By Alex C
Phone makers are aggressively building out complex digital ecosystems, consisting of locally relevant applications, rich content and services, around their respective hardware, with a view to further differentiate themselves, and garner more marketshare, in a highly competitive industry.
With Nigeria, Africa’s largest economy by GDP (Gross Domestic Product), emerging as one of the top destinations for technology companies, industry observers are of the view that this new market direction is a fallout of heated competition in industry as handset manufacturers look to boost customer loyalty, and ultimately drive up revenues.
The country’s phone market is currently valued at $5.1bn, according to African global market research agency, GfK. Nigeria is however expected to deliver a 13-percent year-on-year growth in 2015.
This complex ecosystem built into these high capacity smartphones and tablets, according to them, is a combination of a plethora of digital services including, music and movie streaming, online shopping and payments, gaming, e-books, e-health, file sharing, social media, amongst many others.

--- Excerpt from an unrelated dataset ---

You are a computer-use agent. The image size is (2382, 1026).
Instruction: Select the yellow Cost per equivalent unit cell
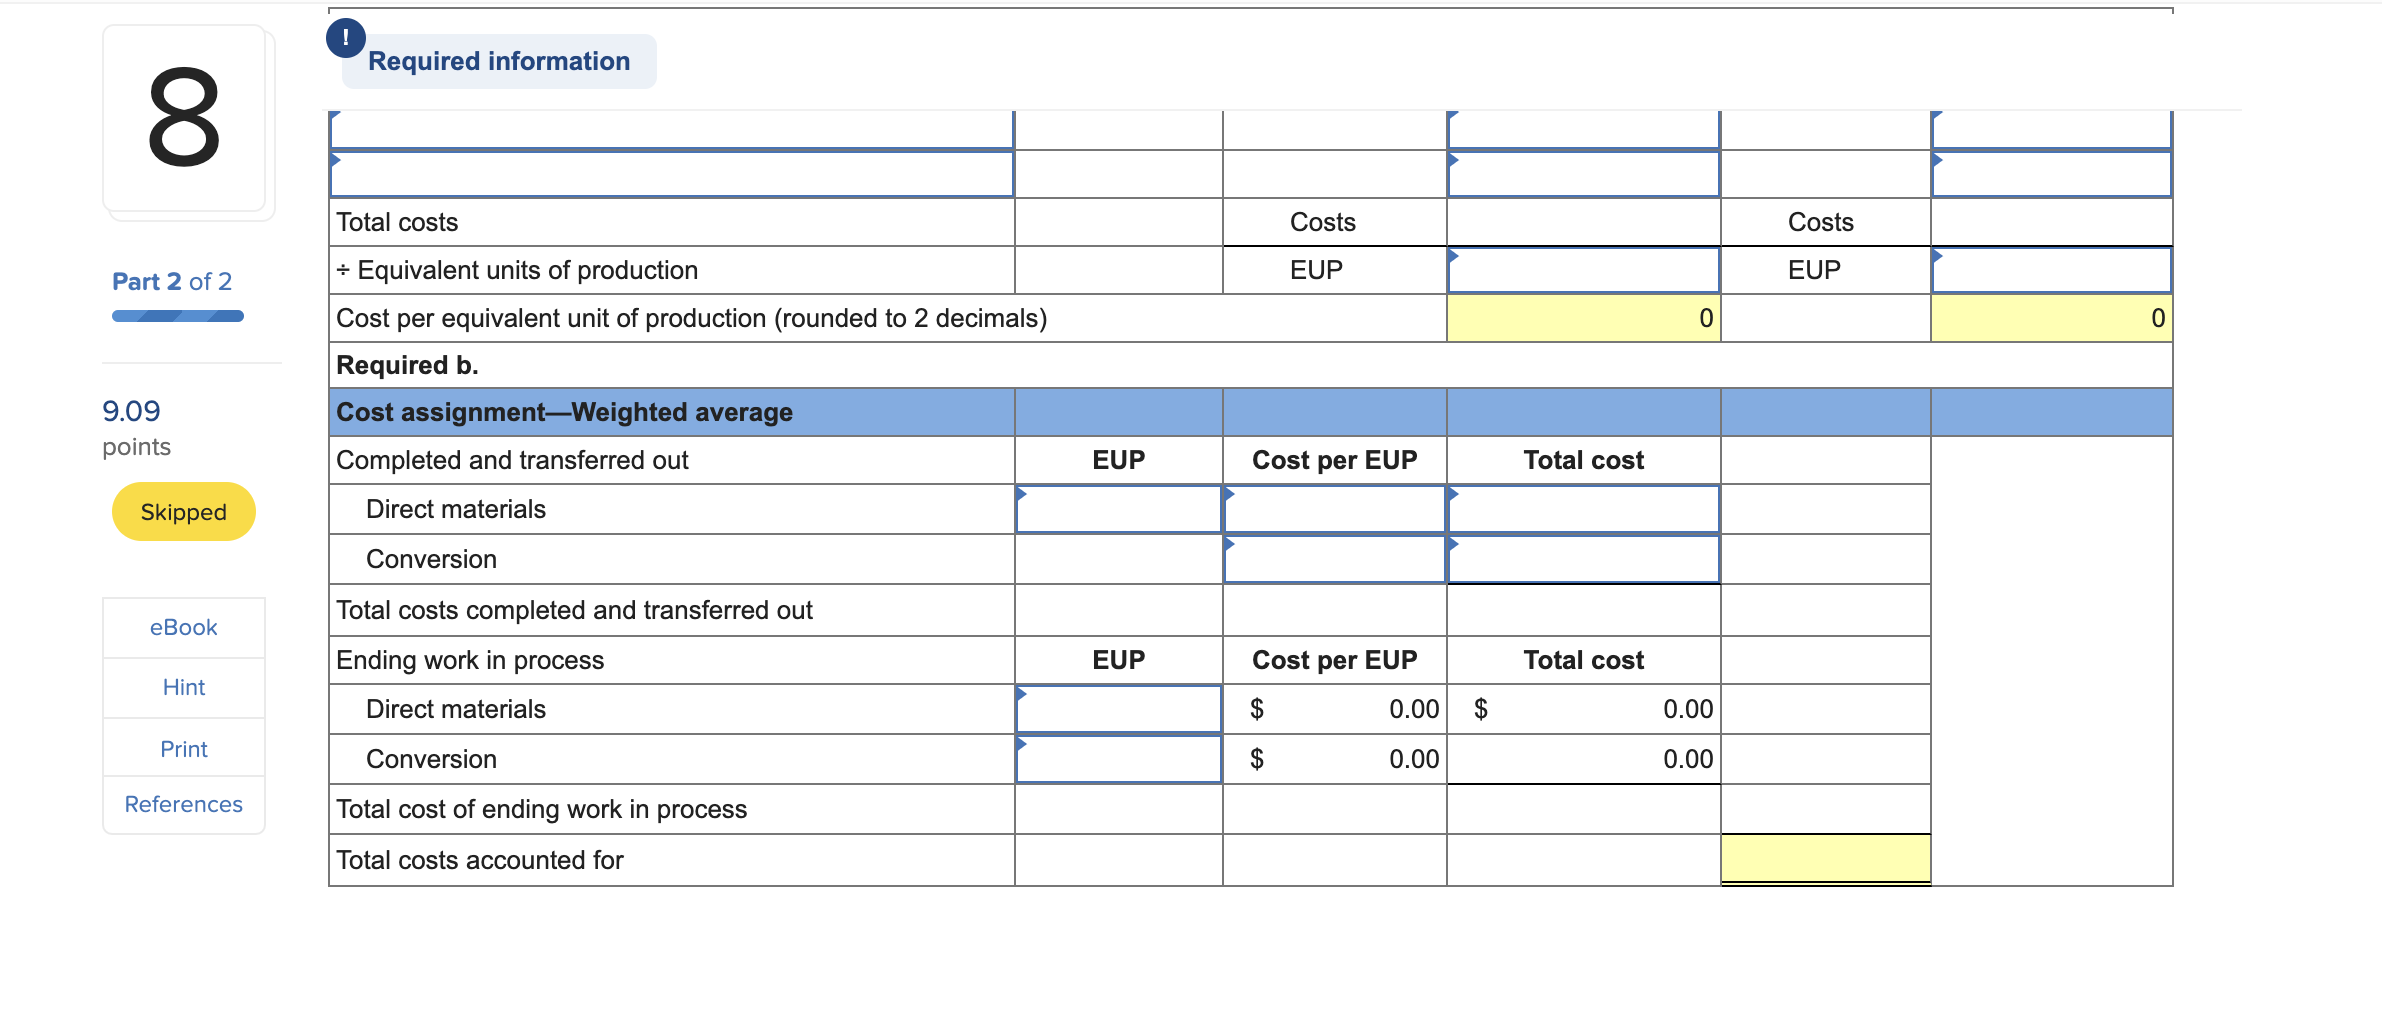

But these services, they further add, are deliberately packaged in such a manner that it meets the needs of upwardly mobile Nigerians. In recent times, Samsung, Microsoft Mobile Devices (formerly Nokia), BlackBerry (Canadian smartphone maker), Huawei Technologies, Infinix Mobile, amongst others, have all launched innovative smartphones into the Nigerian market, pre-installed with a wide collection of premium mobile services and applications designed primarily to make the mobile consumer experience more enjoyable and productive.
Emmanouil Revmatas, director of information technology and mobile for Samsung Electronic West Africa (SEWA), confirmed the new development, stating, “this is direction the phone industry is moving towards. We are not just about selling boxes or hardware.
Revmatas added that Samsung is offering customers a one-year free subscription for Bloomberg, 6 months free subscription for Walls Street Journal (WSJ), 15Gigabits of storage on DropBox, amongst others apps and services, valued at N100,000, which almost the same price as the device (N125, 000). “If you look at it critically, we are almost giving the device away for free,” Revmatas added.
The local phone makers are not left out of the party. Indigenous phone maker, SoloPhone, only recently entered the Nigerian market with series of cost effective smartphones with best consumer experience and entertainment.